What happened, next?
Setting aside preliminary inquiries into the background of the witness--on direct examination of a witness these two questions are the two permissible questions? Why is this so difficult?
I actually think that by time we get out of law school, lawyers are so loaded with bullshit to think about we lose fundamental skill sets like how to formulate simple questions. The young lawyer is thinking about "outcomes," "proof of fact," the "burden of proof," objections, hearsay, and God-knows. A few years ago a magistrate pal of mine who had retired from his administrative judge position hired me to help him prepare a case for trial--the key eyewitness to a car accident that his client was involved in, was moving out of state and my retired magistrate pal wanted to preserve this eyewitness testimony for trial via deposition. I told my friend that I'd be happy to help but he didn't need me, he needed to ask the two questions: what happened? What happened next? My retired magistrate pal hired me anyway, I asked the two questions: the witness supplied the recollection of what he saw--end of story. The insurance carrier for the defendant driver settled the case within a couple of days. What's amazing to me was that my pal, the administrative law judge who had sat through thousands of hours of legal proceedings had lost touch with "direct examination."

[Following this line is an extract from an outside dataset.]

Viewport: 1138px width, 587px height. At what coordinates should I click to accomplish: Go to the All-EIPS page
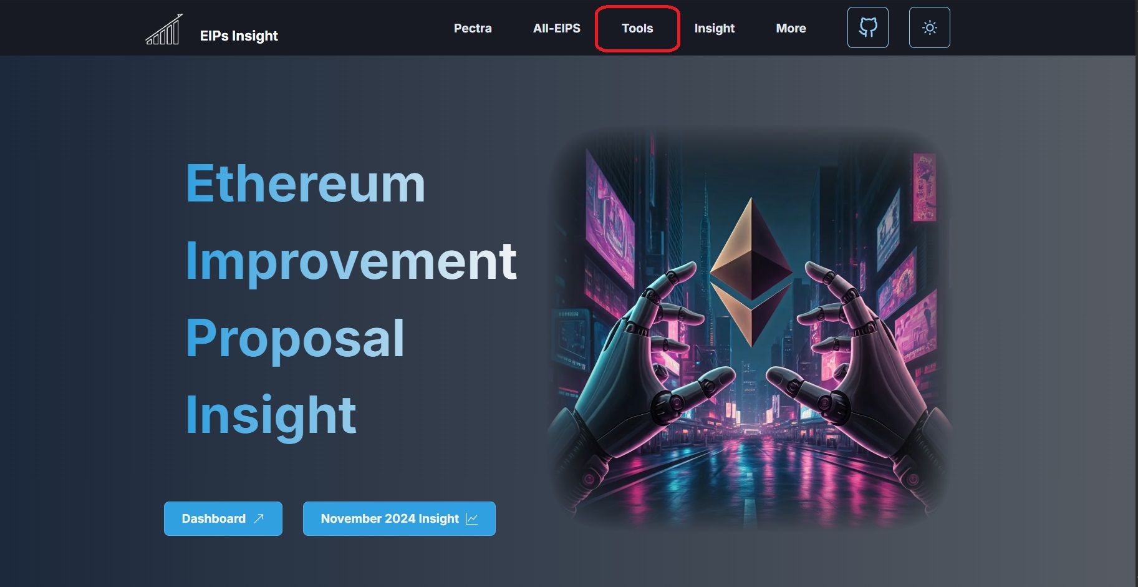(556, 28)
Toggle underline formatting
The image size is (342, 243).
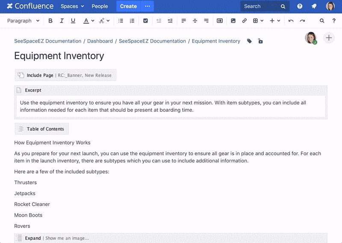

Last week I was traveling--doing the Bad Lawyer-thang on the road--in the courthouse near where Bogie and Bacall tied the knot, I participated in a hearing at which a veteran attorney from that area, that I've had matters with in the past was on this day questioning her client, an employee of my client's company. In addition to be being an annoying attorney, this lawyer does not know how to ask a direct question. So you say, Bad Lawyer what kind of questions was she asking? Uh, if opposing counsel was not asking "direct" questions she must have been asking....that's right, opposing counsel was cross-examining her own client by asking "leading" questions. Leading questions are those questions which suggest the answer, example: Isn't it true, Mr. Client that you were repetitively using the vibrating machine over the course of your 8 hour day and you developed pain in your shoulder? Answer: yes. Isn't it true Mr. Client you never had pain in this shoulder before? Answer: yes.
Now you might say, Bad Lawyer, maybe all those things are true and her questions just cut to the chase. Good point, reader, this is just why my pal the administrative law judge forgot what direct examination is, he put up with this sort of questioning. Don't you, though, that what the attorney is doing is "testifying" for her client under the guise of questioning? You see, the lawyer knows what the client has to say in order to "obtain the result or outcome" she wants for her client, and herself. Money. The lawyer so mistrusts her client to say the right thing that she instinctively testifies for her client in nearly every detail. When this technique is done poorly, especially by young attorneys, it makes both the lawyer and the client look untrustworthy. In a veteran attorney it is annoying and sleazy.
There are exceptions to this rule especially relating to examining expert witnesses. We will return to the subject.